The US dollar bounces off previous losses incurred since last week with risk-off sentiment slowly occupying the center stage.
The USD index, tracking the performance of the greenback against other entities in the basket, hiked by 0.16%.
It settled steady above the 90-point threshold at 90.588 at midday trading.
The USD JPY pair hiked by 0.06%, still steady above the 104-point threshold notched during the previous session where it reached a one-month high.
Steadying at 104.31, Prime Minister Yoshihide Suga announced the expansion of the state of emergency to three more prefectures as cases surge in the country.
The main propeller of the recent gains is the surging 10-year US treasury yield which recorded a 1% hike last week.
It continued the momentum to surge past its previous gains and notched a 1.148% hike so far in the week.
On January 20, President-elect Joe Biden and his administration are scheduled to assume their post in the White House.
The party promised “millions” in extra stimulus measures to support the still flagging US economy.
On the other hand, the prospects of bigger spending on a Democrat-ruled senate ignited hopes on bigger stimulus spending which is deflationary to the USD.
Moreover, rising Treasury yields coming from prospects on the extra spending might lead to faster inflation in the nearer term. This, in turn, also consolidates downward pressure on the greenback.
In a medium-term forecast released by analysts, data shows that the analysis remains on the bearish side due to the still growing uncertainty in the market.

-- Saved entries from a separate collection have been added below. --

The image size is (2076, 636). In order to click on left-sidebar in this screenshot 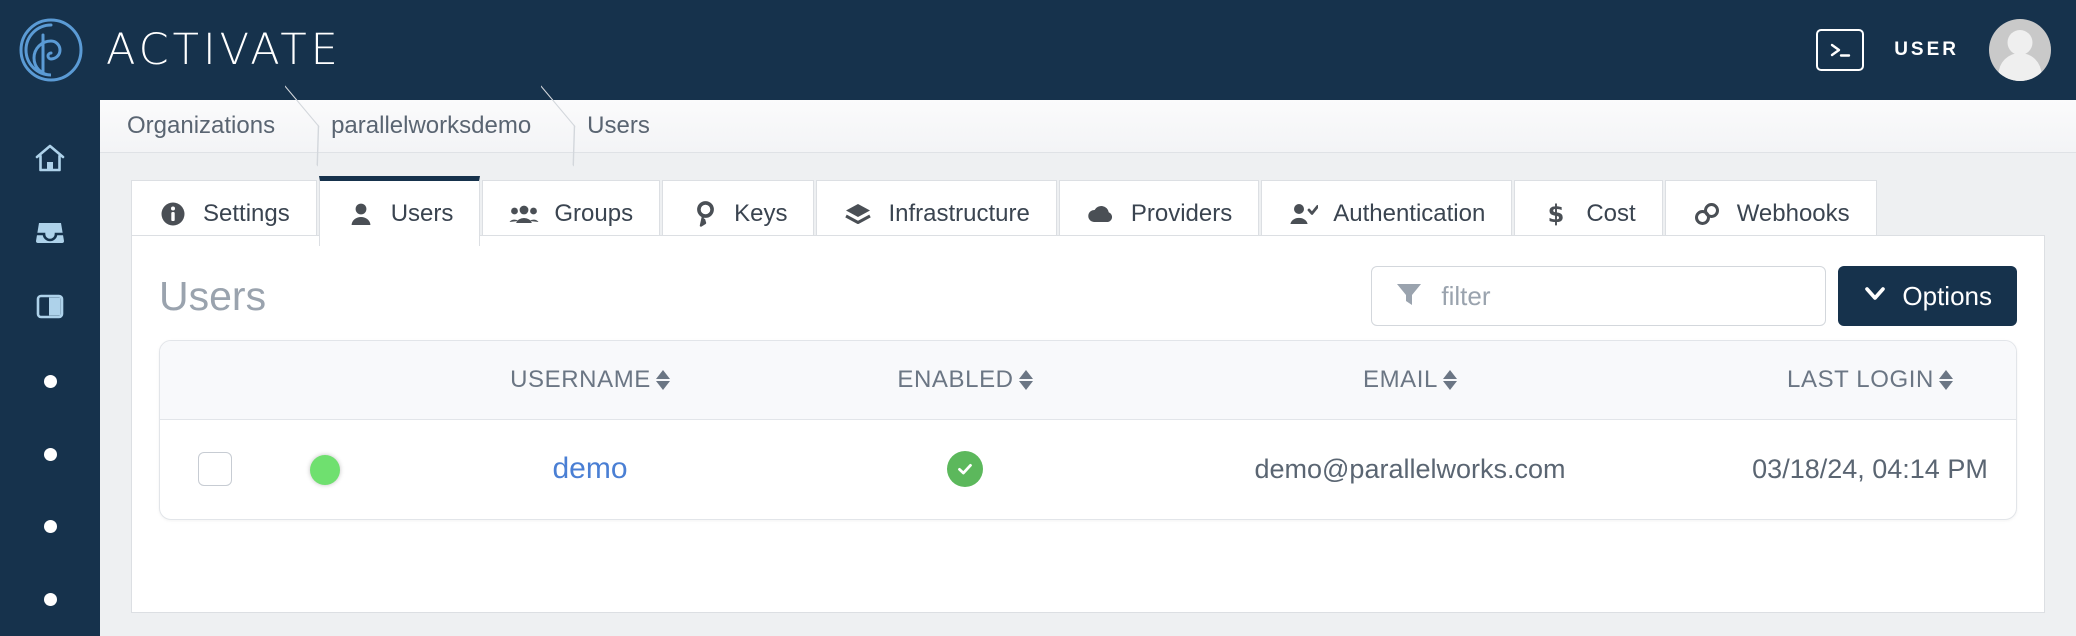, I will do `click(50, 368)`.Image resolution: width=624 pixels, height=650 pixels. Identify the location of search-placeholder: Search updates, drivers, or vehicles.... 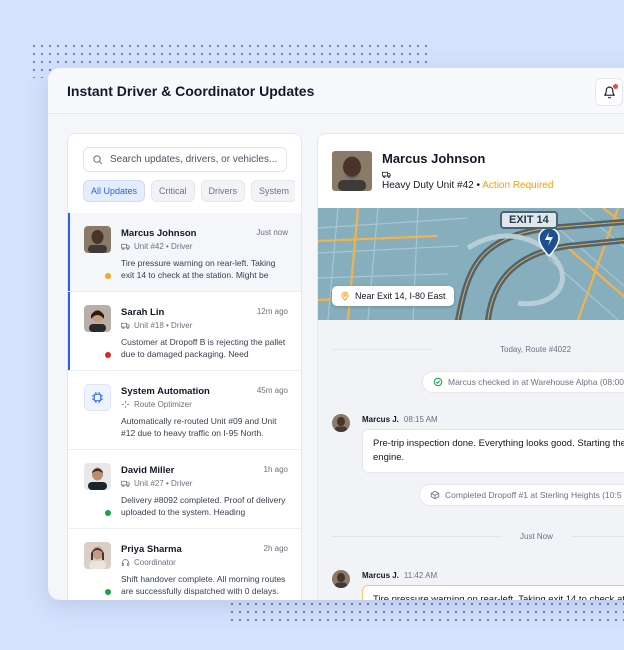
(194, 160).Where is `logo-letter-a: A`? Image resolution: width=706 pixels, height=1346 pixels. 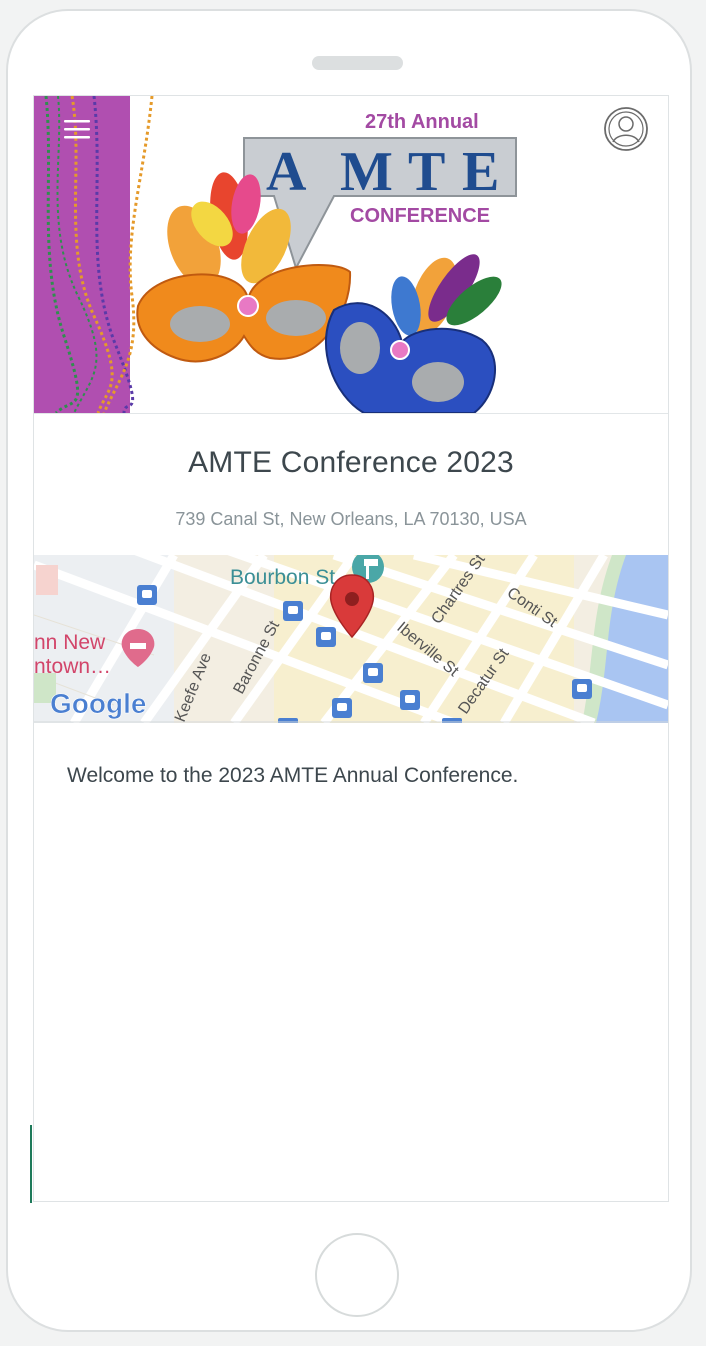 logo-letter-a: A is located at coordinates (286, 172).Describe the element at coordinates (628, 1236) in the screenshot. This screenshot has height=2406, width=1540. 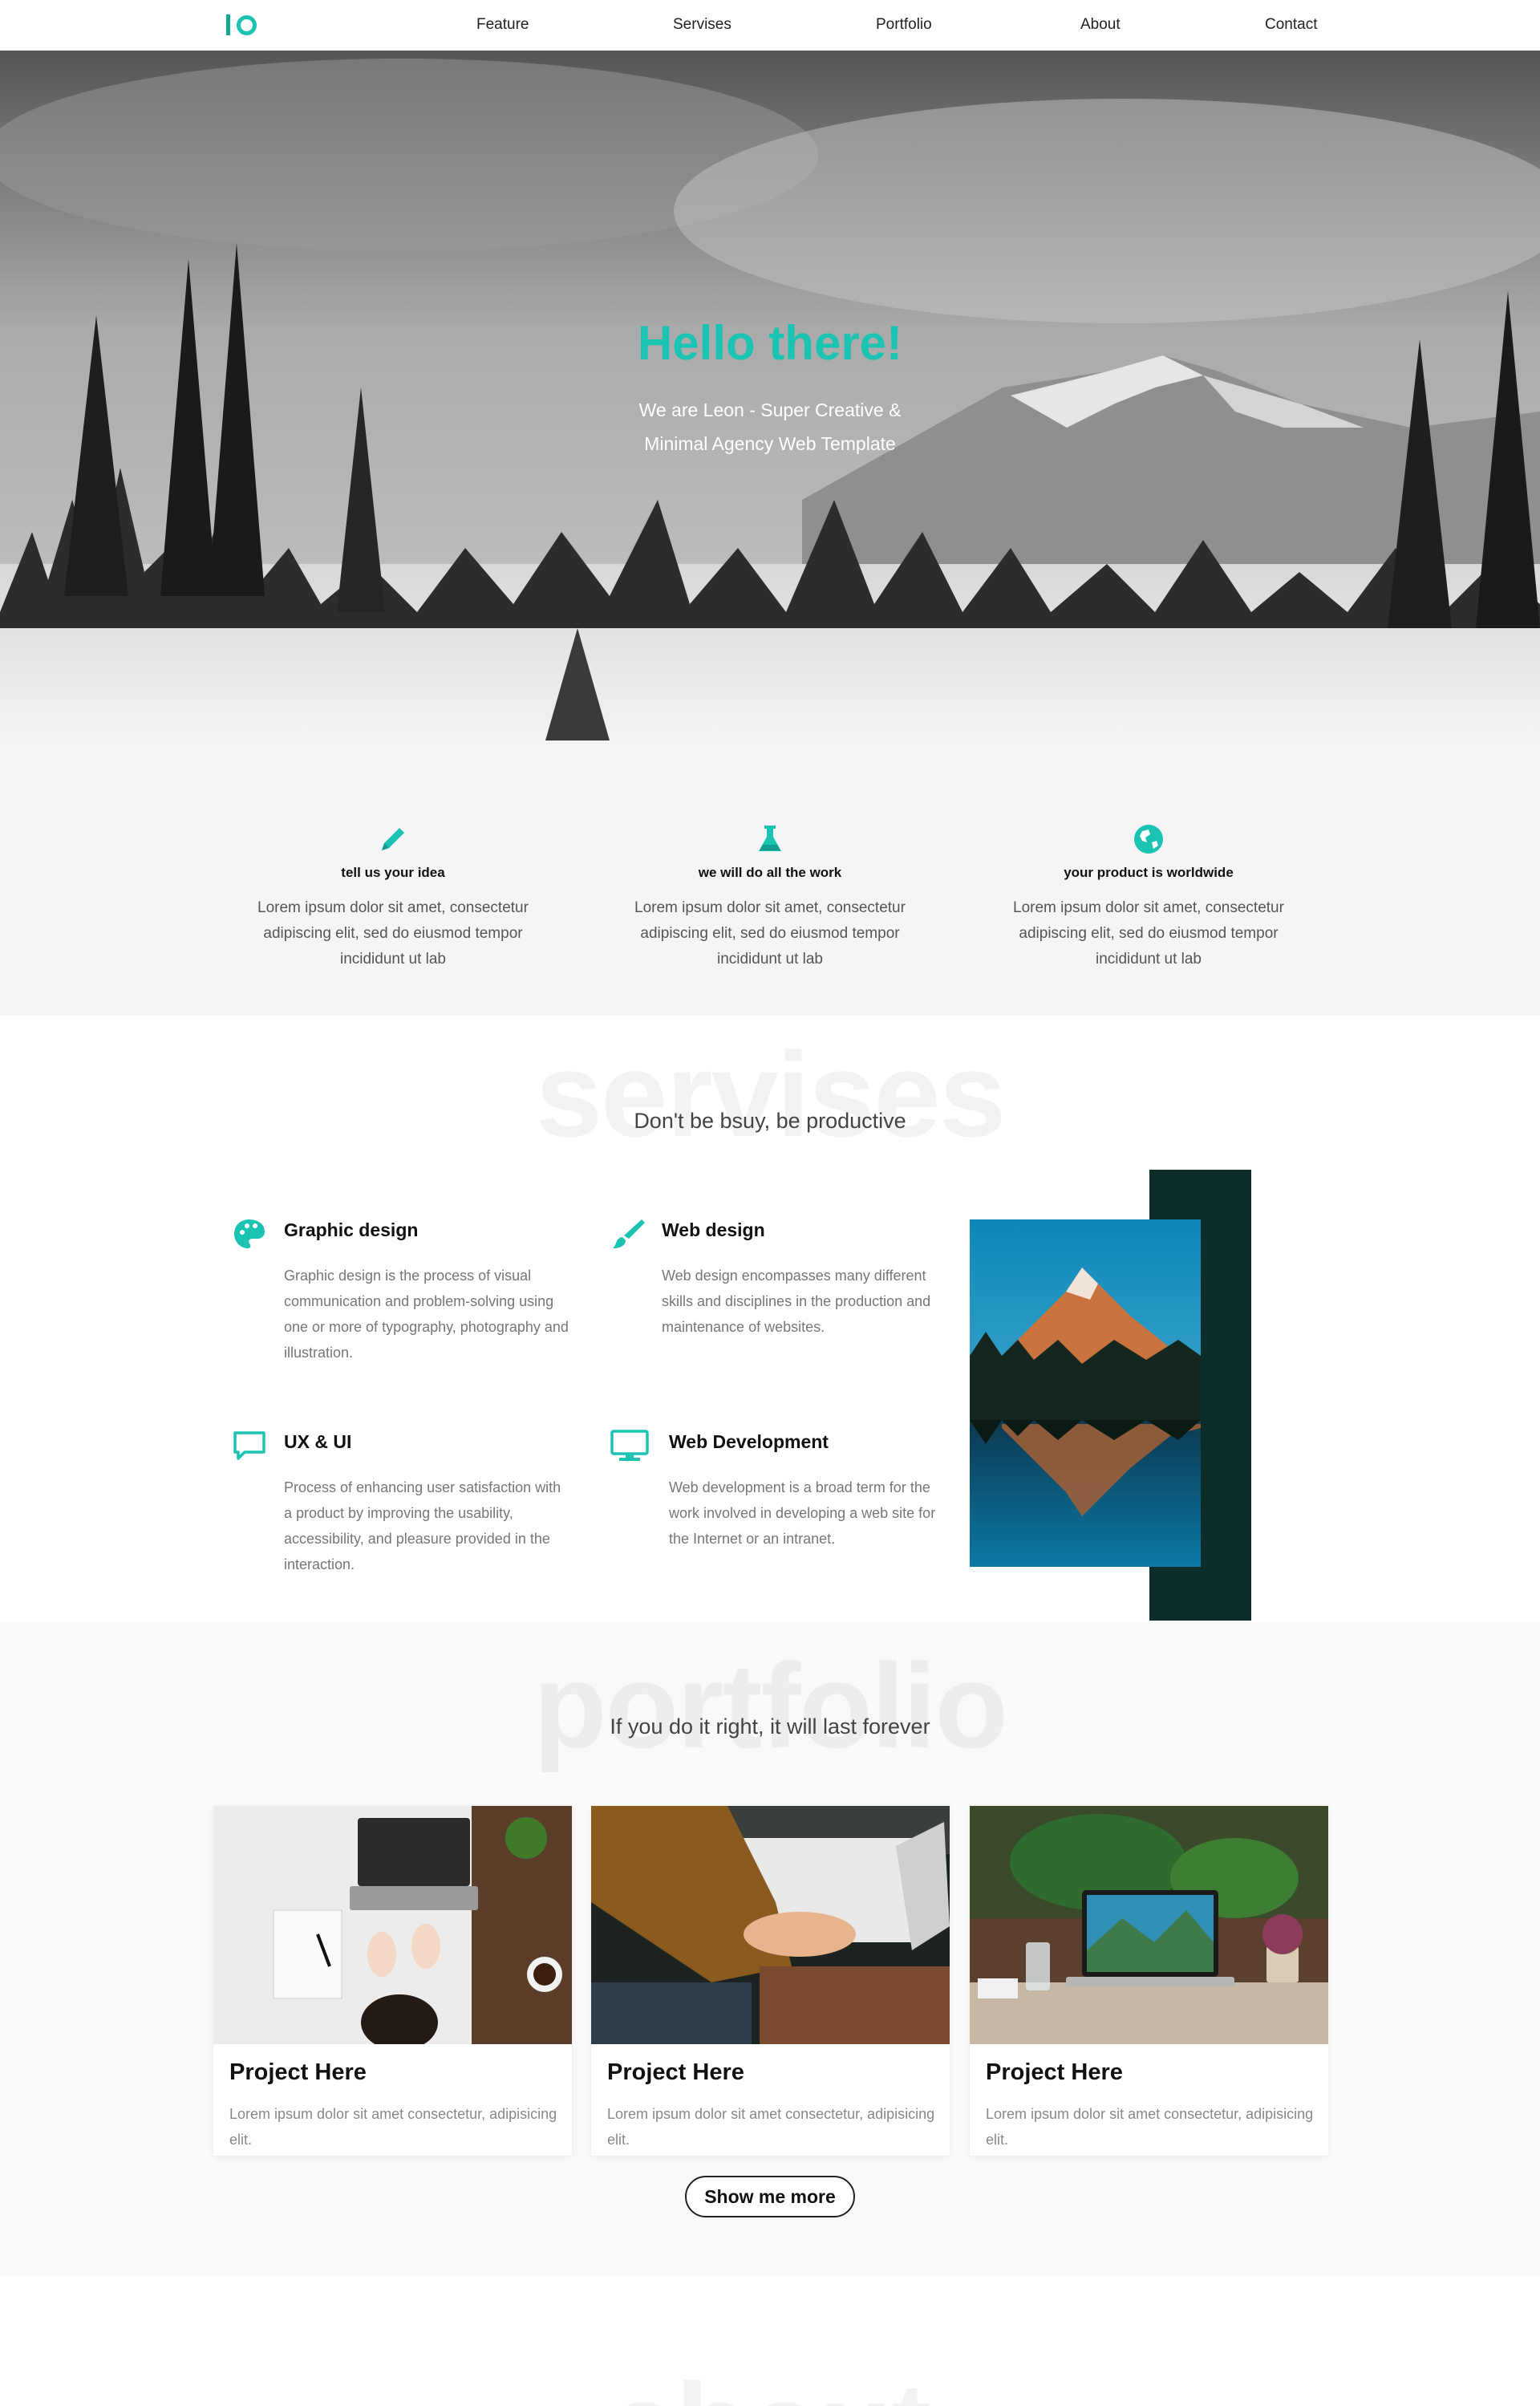
I see `brush-icon` at that location.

Consequently, a similar projection is released by one of the leaders in the financial market. He noted that the dollar’s hike could be “complicated,” especially with the looming monetary cushion.
Risky Assets in the Foreign Exchange Charts
The currencies largely affected by today’s muscle-flexing remain the risk-sensitive assets including the Aussie.
In the latest foreign exchange charts, the AUD/USD pair tumbled anew by 0.07% to 0.7690 while its antipodean counterpart, NZD, managed to hike.
The New Zealand dollar notched a conservative 0.01% gain to 0.7161.
Meanwhile, the euro steadied at $1.2151 against the dollar after tumbling to a three-week high in the previous session.
The common currency slipped to $1.2132 which is its lowest since December 21 yesterday.
Back in Asia, the Chinese yuan extends losses and fell by 0.10% to 6.4733 after the government resorted to adopting stricter containment mechanisms in the Hebei province.